Un des objectifs du trekking ou de la pratique du trek est de parcourir des chemins qui mènent à des localités enclavées. La particularité de cette pratique est qu’elle permet de faire des challenges avec soi-même et de découvrir le monde et des horizons habituellement invisibles, sans oublier les rencontres et la communication avec d’autres cultures. La plupart des adeptes sont des écologistes et des promoteurs du développement local et durable. La pratique du trekking permet donc un développement économique de la localité hôte des trekkeurs, à travers la création d’emplois et de commerces, comme guide ou restaurateur.

Suivre un itinéraire

Depuis vingt ans la définition de trek ou du trekking est en perpétuelle évolution. À la base, il s’agissait d’une activité de marche effectuée en région montagneuse. Mais actuellement, elle est plutôt planifiée sur plusieurs jours avec des bivouacs. L’itinéraire peut donc aller point d’un A point à un B ou peut être effectué en boucle, partir d’un point pour revenir au même point par un autre chemin, cela dans le but de favoriser un tourisme équitable et favorisant le respect de l’environnement.

Sa genèse

Selon les spécialistes, ce mot prend source dans la langue néerlandaise. Dans un sens étymologique, cela s’apparente à un phénomène de migration volontaire. La vulgarisation du mot trek ou trekking prend source dans les années 1834 à 1852 en Afrique du Sud, lorsqu’il a eu une grande vague de vagabondage des paysans fuyant les Britanniques. Actuellement, cette pratique est très en vogue au Népal, depuis les années 50 et 60 où des activités d’alpinisme et de randonnée ont toujours été organisées.

Une activité sportive complète

Actuellement, l’on peut classer l’activité de trekking en quatre grandes segmentations.
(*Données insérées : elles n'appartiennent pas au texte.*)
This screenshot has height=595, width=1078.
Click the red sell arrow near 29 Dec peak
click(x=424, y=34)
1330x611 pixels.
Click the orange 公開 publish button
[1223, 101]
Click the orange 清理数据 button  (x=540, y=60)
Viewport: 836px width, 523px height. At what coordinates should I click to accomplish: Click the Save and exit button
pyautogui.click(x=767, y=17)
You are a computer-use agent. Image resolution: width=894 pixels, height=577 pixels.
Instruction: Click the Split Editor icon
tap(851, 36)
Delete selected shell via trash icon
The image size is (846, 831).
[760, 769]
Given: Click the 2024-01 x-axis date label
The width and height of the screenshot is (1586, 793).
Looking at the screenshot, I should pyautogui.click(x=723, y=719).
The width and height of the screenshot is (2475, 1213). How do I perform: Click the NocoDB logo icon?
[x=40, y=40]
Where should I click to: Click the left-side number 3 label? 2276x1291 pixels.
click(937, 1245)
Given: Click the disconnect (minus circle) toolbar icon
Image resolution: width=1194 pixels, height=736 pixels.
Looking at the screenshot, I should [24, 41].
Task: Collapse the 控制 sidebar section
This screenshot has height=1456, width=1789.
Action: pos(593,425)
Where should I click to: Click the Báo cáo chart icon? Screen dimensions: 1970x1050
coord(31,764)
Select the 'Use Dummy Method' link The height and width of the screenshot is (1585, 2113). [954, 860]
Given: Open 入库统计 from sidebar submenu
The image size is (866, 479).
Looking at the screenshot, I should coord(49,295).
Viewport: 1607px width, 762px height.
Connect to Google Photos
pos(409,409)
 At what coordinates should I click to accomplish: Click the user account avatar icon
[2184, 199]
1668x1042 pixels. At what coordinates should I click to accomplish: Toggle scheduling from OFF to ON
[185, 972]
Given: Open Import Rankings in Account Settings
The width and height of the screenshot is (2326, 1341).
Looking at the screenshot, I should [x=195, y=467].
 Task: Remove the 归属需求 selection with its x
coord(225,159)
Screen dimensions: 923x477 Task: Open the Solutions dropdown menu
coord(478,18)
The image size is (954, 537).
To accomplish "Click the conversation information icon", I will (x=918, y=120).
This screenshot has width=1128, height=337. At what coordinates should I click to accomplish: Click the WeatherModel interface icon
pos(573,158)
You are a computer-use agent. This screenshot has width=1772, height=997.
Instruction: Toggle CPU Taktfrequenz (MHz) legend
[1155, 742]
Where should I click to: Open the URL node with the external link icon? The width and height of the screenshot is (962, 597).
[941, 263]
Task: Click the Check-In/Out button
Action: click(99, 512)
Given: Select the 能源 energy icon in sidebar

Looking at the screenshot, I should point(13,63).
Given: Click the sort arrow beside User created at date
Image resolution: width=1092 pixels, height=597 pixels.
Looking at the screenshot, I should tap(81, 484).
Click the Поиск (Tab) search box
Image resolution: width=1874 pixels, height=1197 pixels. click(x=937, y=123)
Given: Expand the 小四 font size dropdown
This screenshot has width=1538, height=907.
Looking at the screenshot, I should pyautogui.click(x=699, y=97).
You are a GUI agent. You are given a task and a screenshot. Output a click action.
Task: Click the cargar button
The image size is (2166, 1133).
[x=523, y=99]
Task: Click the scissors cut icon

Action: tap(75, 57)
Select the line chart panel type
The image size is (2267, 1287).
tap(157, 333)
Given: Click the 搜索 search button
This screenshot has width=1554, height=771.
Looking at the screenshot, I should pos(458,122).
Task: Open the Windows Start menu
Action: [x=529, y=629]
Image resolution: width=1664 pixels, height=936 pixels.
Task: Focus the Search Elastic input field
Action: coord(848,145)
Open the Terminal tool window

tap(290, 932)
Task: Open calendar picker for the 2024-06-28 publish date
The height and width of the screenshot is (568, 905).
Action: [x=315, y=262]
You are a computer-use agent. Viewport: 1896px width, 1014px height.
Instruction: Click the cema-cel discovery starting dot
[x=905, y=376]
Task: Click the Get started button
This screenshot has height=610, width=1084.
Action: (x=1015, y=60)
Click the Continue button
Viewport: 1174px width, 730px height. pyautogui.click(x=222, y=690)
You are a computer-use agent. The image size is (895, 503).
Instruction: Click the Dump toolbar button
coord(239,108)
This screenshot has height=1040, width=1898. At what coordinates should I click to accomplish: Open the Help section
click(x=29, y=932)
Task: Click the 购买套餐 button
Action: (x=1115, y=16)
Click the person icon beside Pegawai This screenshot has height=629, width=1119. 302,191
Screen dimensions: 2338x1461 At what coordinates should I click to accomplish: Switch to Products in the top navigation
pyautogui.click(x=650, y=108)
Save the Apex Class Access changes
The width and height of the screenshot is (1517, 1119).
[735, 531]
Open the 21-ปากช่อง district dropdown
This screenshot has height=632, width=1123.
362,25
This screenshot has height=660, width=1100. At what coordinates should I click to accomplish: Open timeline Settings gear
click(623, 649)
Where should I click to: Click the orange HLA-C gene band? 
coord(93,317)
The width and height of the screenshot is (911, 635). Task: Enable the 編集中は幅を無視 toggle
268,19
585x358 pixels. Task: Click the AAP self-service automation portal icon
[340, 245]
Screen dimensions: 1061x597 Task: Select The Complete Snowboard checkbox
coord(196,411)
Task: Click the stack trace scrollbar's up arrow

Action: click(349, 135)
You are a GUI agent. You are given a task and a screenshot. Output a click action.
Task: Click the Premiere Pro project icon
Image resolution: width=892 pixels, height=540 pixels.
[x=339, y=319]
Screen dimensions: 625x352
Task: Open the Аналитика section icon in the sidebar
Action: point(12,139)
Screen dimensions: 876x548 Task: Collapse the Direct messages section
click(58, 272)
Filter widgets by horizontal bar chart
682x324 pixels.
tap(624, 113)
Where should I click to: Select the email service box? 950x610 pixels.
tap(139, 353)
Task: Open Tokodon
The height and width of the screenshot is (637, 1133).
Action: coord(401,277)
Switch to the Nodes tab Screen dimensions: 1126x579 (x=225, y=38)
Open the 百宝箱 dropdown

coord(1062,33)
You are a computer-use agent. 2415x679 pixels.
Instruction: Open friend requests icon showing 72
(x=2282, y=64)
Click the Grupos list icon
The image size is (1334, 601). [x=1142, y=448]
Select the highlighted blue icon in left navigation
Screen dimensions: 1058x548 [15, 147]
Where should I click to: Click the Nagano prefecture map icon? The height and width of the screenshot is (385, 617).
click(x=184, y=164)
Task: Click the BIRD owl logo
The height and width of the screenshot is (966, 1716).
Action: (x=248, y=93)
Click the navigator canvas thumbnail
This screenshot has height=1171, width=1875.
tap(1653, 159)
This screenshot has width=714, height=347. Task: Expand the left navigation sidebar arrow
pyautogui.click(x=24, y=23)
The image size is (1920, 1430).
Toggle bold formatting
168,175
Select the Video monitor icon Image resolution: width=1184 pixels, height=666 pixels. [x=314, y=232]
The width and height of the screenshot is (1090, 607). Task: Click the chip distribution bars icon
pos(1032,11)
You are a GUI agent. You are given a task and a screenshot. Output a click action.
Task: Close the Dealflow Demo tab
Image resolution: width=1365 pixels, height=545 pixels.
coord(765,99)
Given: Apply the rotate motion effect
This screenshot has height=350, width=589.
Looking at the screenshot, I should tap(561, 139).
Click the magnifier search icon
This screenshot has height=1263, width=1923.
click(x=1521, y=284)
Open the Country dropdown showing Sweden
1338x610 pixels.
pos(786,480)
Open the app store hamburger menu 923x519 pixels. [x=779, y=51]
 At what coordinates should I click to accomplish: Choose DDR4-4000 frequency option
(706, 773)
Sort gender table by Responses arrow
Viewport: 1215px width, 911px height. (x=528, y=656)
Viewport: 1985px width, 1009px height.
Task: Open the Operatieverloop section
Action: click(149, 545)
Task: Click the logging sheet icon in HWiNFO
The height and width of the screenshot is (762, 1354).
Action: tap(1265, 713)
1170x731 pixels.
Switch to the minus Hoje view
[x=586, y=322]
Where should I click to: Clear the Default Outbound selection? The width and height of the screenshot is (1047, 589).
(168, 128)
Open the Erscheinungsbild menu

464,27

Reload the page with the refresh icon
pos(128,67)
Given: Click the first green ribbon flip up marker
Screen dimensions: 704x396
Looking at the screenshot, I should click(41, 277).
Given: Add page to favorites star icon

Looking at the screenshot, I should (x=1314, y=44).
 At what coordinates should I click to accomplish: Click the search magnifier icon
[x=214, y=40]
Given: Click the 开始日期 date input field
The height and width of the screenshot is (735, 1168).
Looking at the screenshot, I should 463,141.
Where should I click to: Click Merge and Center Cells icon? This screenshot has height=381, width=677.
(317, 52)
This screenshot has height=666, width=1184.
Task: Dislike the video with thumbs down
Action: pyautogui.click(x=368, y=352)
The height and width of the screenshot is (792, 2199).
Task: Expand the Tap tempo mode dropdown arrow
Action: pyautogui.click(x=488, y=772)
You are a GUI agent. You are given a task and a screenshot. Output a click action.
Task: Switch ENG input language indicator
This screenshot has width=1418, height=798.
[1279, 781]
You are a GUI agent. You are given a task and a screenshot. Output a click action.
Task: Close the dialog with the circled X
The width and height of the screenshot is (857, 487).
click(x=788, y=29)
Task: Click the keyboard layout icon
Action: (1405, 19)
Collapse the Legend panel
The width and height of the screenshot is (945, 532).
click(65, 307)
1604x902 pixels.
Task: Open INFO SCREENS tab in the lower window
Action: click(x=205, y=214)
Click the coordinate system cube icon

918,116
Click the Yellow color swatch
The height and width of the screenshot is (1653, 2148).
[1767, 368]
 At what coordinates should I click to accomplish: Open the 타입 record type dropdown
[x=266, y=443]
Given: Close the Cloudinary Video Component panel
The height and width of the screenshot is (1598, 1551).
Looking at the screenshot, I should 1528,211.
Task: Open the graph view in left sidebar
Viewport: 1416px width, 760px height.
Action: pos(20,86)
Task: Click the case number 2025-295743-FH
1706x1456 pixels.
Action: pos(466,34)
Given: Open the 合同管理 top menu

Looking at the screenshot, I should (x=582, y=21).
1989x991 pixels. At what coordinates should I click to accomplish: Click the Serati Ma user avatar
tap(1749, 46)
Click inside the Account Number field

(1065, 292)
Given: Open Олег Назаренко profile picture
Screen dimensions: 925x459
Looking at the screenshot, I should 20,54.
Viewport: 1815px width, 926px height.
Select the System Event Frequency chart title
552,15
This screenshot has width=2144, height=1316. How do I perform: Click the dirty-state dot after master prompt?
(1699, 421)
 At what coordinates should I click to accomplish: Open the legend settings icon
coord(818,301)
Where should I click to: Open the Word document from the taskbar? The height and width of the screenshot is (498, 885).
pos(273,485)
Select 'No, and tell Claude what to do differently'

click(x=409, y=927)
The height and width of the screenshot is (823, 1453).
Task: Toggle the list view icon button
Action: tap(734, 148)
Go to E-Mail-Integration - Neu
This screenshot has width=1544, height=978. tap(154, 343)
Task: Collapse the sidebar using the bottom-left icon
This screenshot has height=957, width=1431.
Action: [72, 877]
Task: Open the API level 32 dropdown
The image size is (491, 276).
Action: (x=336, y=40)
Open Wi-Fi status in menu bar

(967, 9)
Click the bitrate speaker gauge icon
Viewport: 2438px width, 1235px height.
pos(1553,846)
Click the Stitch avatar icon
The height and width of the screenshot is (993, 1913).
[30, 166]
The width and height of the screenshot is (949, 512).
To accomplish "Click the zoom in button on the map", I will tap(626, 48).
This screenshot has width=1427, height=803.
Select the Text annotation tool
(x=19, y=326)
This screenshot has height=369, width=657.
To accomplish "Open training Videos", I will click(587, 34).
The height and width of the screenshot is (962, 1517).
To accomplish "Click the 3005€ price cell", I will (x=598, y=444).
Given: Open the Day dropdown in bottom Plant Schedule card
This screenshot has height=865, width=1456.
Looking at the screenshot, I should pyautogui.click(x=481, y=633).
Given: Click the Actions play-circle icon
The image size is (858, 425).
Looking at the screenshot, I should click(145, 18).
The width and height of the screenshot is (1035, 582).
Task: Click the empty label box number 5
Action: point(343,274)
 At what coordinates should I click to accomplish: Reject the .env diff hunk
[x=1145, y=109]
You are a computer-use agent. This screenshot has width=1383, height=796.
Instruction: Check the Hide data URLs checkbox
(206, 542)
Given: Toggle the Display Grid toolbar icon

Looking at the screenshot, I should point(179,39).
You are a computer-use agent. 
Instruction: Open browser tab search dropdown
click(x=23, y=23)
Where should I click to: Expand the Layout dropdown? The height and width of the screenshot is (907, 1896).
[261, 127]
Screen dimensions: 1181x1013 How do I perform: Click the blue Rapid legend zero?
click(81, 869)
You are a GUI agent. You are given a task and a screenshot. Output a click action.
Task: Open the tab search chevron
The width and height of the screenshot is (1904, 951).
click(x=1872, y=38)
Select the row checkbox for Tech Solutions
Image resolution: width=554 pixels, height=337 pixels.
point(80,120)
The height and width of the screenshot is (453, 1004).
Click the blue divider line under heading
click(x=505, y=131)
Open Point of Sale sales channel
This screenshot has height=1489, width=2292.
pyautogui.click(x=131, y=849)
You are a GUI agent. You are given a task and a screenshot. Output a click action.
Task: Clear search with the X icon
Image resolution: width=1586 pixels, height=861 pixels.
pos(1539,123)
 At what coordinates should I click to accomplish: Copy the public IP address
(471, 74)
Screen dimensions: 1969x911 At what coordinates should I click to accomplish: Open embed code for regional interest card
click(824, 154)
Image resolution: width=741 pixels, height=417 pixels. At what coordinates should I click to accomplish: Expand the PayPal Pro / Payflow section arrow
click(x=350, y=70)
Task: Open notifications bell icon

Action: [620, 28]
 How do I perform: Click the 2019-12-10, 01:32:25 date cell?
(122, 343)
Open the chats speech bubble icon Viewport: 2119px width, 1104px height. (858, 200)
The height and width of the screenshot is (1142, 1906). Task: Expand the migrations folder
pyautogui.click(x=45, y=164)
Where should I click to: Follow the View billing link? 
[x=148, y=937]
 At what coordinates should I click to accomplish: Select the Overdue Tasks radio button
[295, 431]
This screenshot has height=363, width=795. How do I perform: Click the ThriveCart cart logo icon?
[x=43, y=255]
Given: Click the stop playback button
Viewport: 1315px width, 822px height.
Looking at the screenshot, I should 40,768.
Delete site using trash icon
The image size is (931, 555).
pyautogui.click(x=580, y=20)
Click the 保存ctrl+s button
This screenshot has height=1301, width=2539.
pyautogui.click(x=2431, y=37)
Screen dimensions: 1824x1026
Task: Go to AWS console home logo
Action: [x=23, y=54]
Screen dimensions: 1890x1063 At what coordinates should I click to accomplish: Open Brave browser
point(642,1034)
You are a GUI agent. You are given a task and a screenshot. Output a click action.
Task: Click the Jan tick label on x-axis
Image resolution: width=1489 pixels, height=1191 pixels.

Celle-ci regroupe différents endroits du monde. L’on peut donc le faire dans les montagnes, les déserts, en forêt comme dans la jungle, ou encore en territoire polaire. Il faut donc être apte physiquement même si l’activité ne nécessite pas de grands efforts physiques. Un des critères pour en faire est que chaque pratiquant doit être féru de marche à pied à moyen ou longue distance. Une planification logistique permet de ne prendre que le matériel léger sur soi, et les équipements lourds sont pris en charge par les transporteurs pour arriver directement au bivouac. Mais pour les plus hardis, il peut arriver que tout le matériel soit porté par le trekkeur. Pour des raisons de sécurité, il est fortement déconseillé de pratiquer seul cette activité. Et comme le trek se passe sur plusieurs jours, des hébergements sous tente sont possibles, ou loger chez des Autochtones peut être envisagé, moyennant une somme d’argent en échange. Ou encore, si l’itinéraire le permet ,dans des hôtels ou refuges créés dans ce but.